> **Tasks to perform**:
**a.** In the passage on Asherah below, rewrite the paragraph beginning "During the Exodus from Egyptian slavery" as a short list that keeps its main facts.
**b.** Answer these questions from the passage on Asherah below, one line each:
(i) Which verse is quoted as forbidding the planting of a tree as an Asherah beside the altar?
(ii) Where in the Bible does God's first command to destroy all forms of idol worship appear?
(iii) According to the passage, who struggled against Asherah?

-- Start of Passage to read --

“You shall not plant any tree as an Asherah beside the altar of the Lord your God.” Deuteronomy 16:21
Idol worship was a persistent and pervasive issue in the Old Testament. Despite God’s repeated warnings, many Israelites continued engaging in worshiping a pagan god called Asherah as well as others. From human sacrifices to carved trees, Asherah was a problem many Israelite kings struggled against.
Who exactly was Asherah? Was she a goddess as many believed, or was she just a cult symbol? Was she God’s ex-wife? Why did the people worship her? Regardless of what anyone believed, it’s clear we ought to be very careful about any form of idol worship.
God’s first command to destroy any forms of idol worship came early in the Bible in Exodus 34:13.
“You shall destroy their altars, break their sacred pillars, and cut down their wooden images.”
During the Exodus from Egyptian slavery, God warned the Israelites about marrying any Canaanites or non-Jewish peoples. He understood that if there were any intermarriage, there would be invitations to family gatherings and festivals, which would require the Jews to acknowledge the other’s pagan gods. The family would also likely expect them to participate in ritualistic human sacrifice. To head off that problem, God commanded the Jews to destroy everything having to do with idol worship.

-- End of Passage to read --
-- Start of Source excerpt --

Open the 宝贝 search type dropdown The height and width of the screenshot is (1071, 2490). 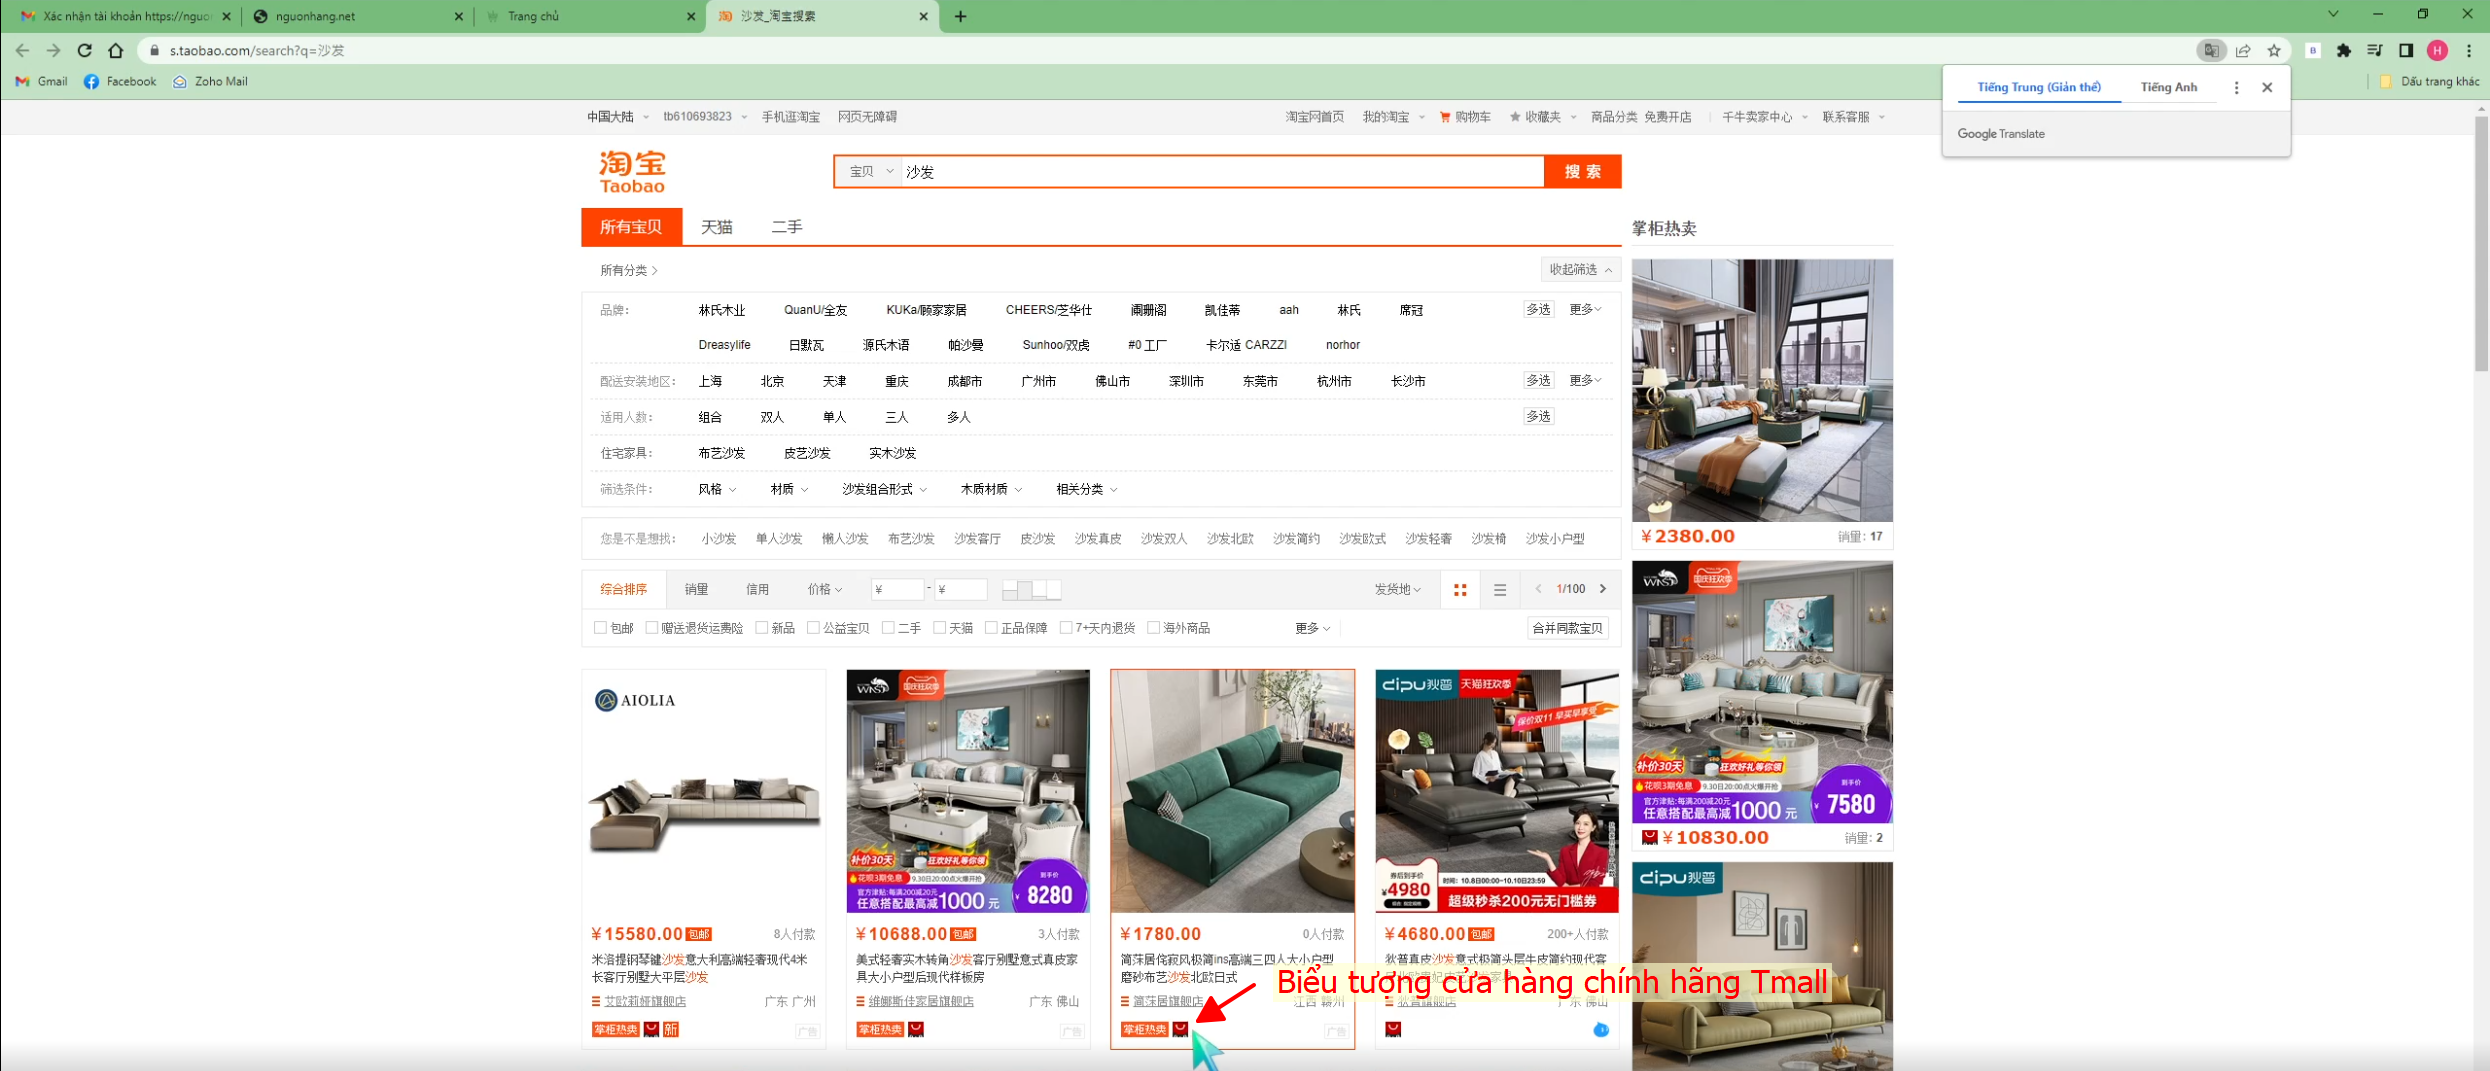[870, 172]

-- End of Source excerpt --

> **Results**:
**a.**
- During the Exodus, God warned the Israelites not to marry Canaanites or other non-Jewish peoples.
- Intermarriage would bring invitations to family gatherings and festivals, where the Jews would have to acknowledge pagan gods.
- The families would likely also expect them to take part in ritualistic human sacrifice.
- To prevent this, God commanded the Jews to destroy everything connected with idol worship.

**b.**
(i) Deuteronomy 16:21
(ii) Exodus 34:13
(iii) Many Israelite kings